Quelles professions ont le plus recours à ces indemnités journalières ? Mystère. "On n'a pas de données détaillées par profession, explique Nicolas Delaforge. Je ne peux pas vous dire si les médecins sont sur-représentés ou si les notaires sont sous-représentés." Pour le directeur de la caisse, "stigmatiser les uns ou les autres" ne mènerait à rien, le régime étant "mutualisé". "Les conditions d'exercice ne sont pas les mêmes", ajoute-t-il. "Si un médecin est malade, il ne peut pas réaliser son acte. Peut-être que pour certaines professions, la perte de revenus est plus lissée dans le sens où le cabinet peut être constitué d'autres associés ou de salariés", relève-t-il. "Ce serait intéressant d'avoir le détail… mais au fond ça n'aurait pas abouti, je pense, à une délibération du conseil différente."

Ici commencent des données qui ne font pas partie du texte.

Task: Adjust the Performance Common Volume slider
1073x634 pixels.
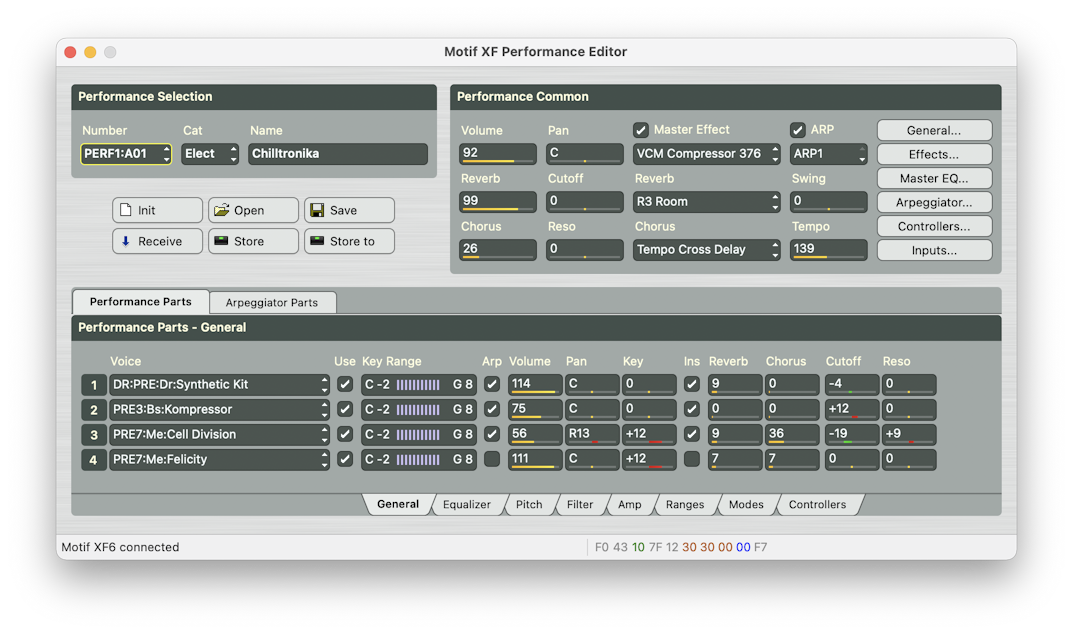Action: pos(497,154)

Cinq mois après, celle-ci est restée lettre morte. Comme en 2023 et en 2024, le ministère n'a pas donné suite à la proposition de la CNAVPL, ni par la positive ni par la négative. "En toute vraisemblance, il n'y en aura pas de décret pour mettre en œuvre ces paramètres au 1er janvier 2026", pressent Nicolas Delaforge. La "dette" des libéraux risque fort de s'alourdir encore une année de plus.
*Dans la limite de trois Pass (141 300 euros en 2025), soit une cotisation maximale de 565.2 euros.
**Architectes, guides-conférenciers, moniteurs de ski… mais aussi des professionnels exerçant dans le secteur de la santé : ostéopathes, psychologues, psychothérapeutes, ergothérapeutes, diététiciens, chiropracteurs, psychomotriciens.